One suggestion is to work backwards from the expectations of the next round, recognizing that different rounds require different financial metrics. Some founders miss the fact that they need to become a different kind of company as they grow. 

From Series A to Series B, you need to do more than move revenue from $1 million to $10 million. You actually have to build a company capable of generating that revenue, because a Series B investor wants to see evidence of repeatability and strong business foundations, not just happy customers. 

Learn about medium-outcome companies, too, not just superstars. It’s easy to say, "Well, I've got X amount of revenue, and I heard Company Y raised at 100X revenue; therefore, I should raise at 100X revenue."

But in the public markets? Basically nobody trades at 100X revenue. The outliers gather so much attention that people think the outliers are the market. The reality is most companies are not outliers. That's the whole definition of an outlier—they’re rare.

How can investors help a company stay on track?

Some of it is just the basics of knowing your numbers, but you have to share those numbers with your investors and your board. Investors can spot gaps for you and help you course-correct where needed.

For example, when someone asks how much money you made last month, the answer is straightforward. You can look at your bank account and get a number.

But we’ve learned in tech to focus on things like annual recurring revenue (ARR) and many founders and investors focus on committed ARR or booked ARR or scaled ARR. Those can help you understand the potential or momentum of a business in a more insightful way. But they also can hide weakness. If there’s a big gap between booked and realized ARR or between ARR and cash, we might make closing that gap a strategic priority. 

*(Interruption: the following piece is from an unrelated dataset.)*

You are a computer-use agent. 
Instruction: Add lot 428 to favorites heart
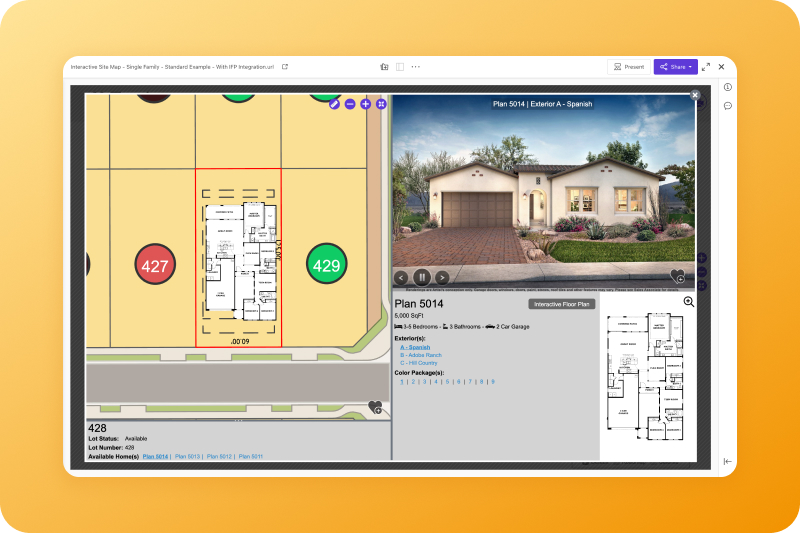(375, 407)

One of my companies has a six- to nine-month ramp-up cycle. When they're growing fast, they could have a 20% or 25% gap between realized revenue and contracted revenue. In that case, the gap is just a sign of fast growth. 

But if that gap grows, it might be a sign your ramp process isn't actually working. If that gap doesn't ever convert, it might be a sign your sales process overpromises and under-delivers. 

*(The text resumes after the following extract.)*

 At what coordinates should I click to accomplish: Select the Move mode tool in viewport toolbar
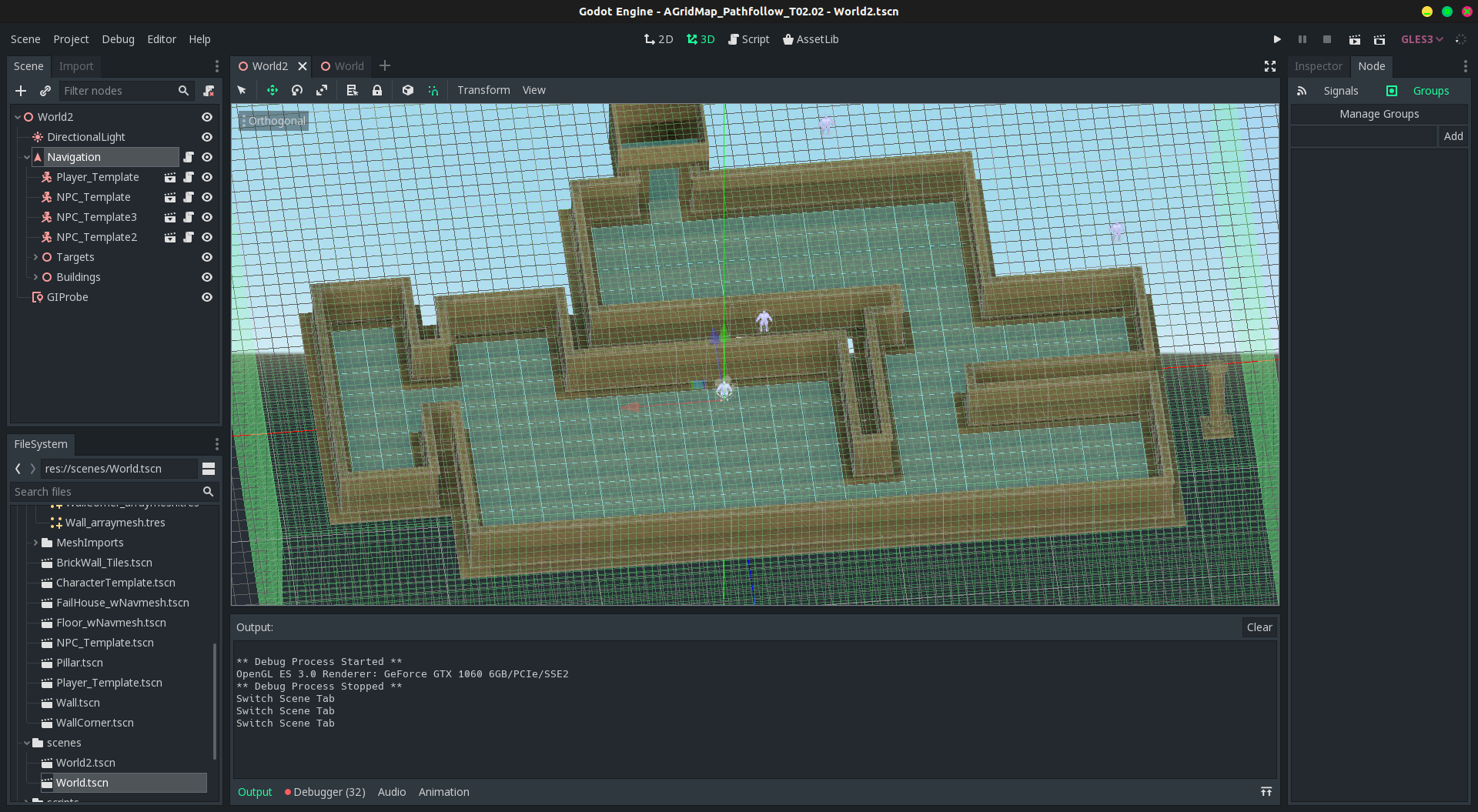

Does that tie into any other pitfalls? What common mistakes do founders make?

There can be meaningful gaps in how a company thinks of itself and how it actually reports its financials. If you have a well-funded company, you’re often focused on KPIs that indicate revenue. For example, you can have scenarios where you legally have ARR, because a customer signed a contract and you’ve delivered on the contract, but it didn’t convert to cash because you’re still small and your billing doesn’t work yet.

Gaps like that can be a bit of a surprise, because I’ll have a deck from a board of directors, and they’ll enter information in Carta, and the narrative doesn’t match the numbers. It forces everyone into a moment of truth.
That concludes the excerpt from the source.